Je comprends que je ne vais plus bouger, que je ne vais plus agir, jusqu’à ce que je sois dans l’obscurité. Loin de la passivité, ces moments sont des temps d’observation qui demandent la plus grande attention. Espace et temps se mélangent. Ce qui m’environne semble changer d’échelle et de nature, devenant indéfini et poreux. Le silence qui n’existe jamais disperse des traces de mouvements au loin. Un chien aboie. Une voiture sur une route voisine. Le chant d’un merle. Un avion qui transporte des femmes et des hommes dans le ciel. Je me surprends à prier pour n’entendre ni le bruit d’un pas qui viendrait, ni le son d’une voix. Car ce que je perçois c’est une onde naissante qui m’enveloppe et se diffuse, à l’image des cercles qui se dessinent autour du caillou tombé dans l’eau. Et pour rien au monde je ne voudrais que l’onde, qui a besoin de temps pour s’épanouir, vienne à se briser sur une parole ou sur un geste que je serai obligée de faire. Je l’observe, ou plutôt je l’éprouve, depuis son centre, dans sa géométrie parfaite, curieuse de voir jusqu’où elle peut s’étendre. C’est vertigineux. Cela peut donner des frissons. Aussi il n’y a pas deux instants pareils. Je perçois que la lumière est un phénomène. Je me sens complice avec le mouvement des astres qui semblent se pencher vers mon immobilité avec consentement. Il y a des questions qui surgissent, que je laisse passer. Elles pourraient me faire perdre l’onde. Je me réjouis de les laisser de côté, sans malice, mais avec à l’esprit qu’elles me remercieront plus tard de les avoir laissées sans réponse. Car elles aussi ont besoin de silence maintenant. Elles vont rester là, elles vont grandir. Jusqu’à se faire sentir immenses. Alors je vais sentir que les réponses pourraient être immenses. Mais je vais quand même préférer ne rien faire. Surtout ne pas bouger. Souvent dans ces moments-là, le soleil perce en certains endroits et chaque parcelle de lumière qui apparait sur les murs est une portion d’infini. Oui, pour les réponses on verra plus tard.

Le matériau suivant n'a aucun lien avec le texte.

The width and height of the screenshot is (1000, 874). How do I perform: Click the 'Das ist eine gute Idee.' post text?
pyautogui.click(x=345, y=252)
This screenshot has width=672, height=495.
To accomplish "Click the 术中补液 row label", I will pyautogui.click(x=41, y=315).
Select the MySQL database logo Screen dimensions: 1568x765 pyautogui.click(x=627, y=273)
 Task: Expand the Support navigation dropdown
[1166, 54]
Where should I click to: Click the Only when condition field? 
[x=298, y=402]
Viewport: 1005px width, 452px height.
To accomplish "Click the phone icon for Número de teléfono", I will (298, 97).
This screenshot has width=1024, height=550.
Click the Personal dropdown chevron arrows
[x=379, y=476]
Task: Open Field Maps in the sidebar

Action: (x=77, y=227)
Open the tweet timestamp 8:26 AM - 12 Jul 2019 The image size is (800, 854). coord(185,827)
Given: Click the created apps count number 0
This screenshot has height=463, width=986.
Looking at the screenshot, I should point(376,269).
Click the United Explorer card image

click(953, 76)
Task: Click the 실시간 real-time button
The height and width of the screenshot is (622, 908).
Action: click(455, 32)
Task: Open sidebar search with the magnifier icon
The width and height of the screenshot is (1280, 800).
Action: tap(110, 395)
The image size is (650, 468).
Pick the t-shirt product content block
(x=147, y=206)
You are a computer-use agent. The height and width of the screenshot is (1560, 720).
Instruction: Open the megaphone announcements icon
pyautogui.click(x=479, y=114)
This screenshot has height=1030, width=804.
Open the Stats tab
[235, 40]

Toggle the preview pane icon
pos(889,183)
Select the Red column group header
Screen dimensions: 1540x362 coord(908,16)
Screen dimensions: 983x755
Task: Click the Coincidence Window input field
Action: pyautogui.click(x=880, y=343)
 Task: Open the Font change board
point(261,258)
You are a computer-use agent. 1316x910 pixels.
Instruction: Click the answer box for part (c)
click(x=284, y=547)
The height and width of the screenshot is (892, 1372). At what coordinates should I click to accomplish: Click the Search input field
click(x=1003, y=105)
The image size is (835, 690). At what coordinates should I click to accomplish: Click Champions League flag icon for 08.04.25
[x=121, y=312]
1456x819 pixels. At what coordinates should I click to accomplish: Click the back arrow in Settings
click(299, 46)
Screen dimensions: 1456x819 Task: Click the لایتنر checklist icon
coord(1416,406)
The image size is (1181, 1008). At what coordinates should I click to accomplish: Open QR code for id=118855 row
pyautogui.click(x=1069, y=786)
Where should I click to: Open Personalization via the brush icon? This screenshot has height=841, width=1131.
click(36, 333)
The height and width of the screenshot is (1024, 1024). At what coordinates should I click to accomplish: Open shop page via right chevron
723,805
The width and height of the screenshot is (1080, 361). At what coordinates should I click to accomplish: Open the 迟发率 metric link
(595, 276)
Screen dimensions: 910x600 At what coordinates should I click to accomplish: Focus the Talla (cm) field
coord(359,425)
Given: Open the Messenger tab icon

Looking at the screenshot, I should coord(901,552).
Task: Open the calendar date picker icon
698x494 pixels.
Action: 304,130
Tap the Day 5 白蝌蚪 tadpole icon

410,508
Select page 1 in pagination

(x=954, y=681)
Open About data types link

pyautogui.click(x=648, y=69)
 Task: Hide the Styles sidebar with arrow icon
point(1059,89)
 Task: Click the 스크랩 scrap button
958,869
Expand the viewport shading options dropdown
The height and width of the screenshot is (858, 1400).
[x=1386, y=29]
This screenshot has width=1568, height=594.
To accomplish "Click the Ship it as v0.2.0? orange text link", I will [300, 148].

Puis, si je tiens bon, et si rien ne vient briser l’onde qui gagne, non pas du terrain, mais une certaine ampleur, une certaine chaleur, vient le moment qui me surprend toujours le plus. On l’appelle « entre chiens et loups ». Cela se produit si lentement que je devrais le voir arriver. Mais à chaque fois c’est un étonnement. Tout est méconnaissable sans que rien ne semble s’être passé. Les couleurs ont été avalées par le jour. Il devient impossible de faire la différence entre le rouge et le vert. Bleu, voilà. Tout est devenu bleu. Bleuâtre... Grisâtre. Je distingue encore les formes de ce qui m’entoure, puis de plus en plus difficilement. Quelques contours persistent, s’estompent. Mon regard se rend à l’évidence.


Il se rend.


Je suis dans l’obscurité.


Je crois que ce que je cherche depuis toujours dans la peinture est lié au trouble que je ressens à éprouver ce mystère.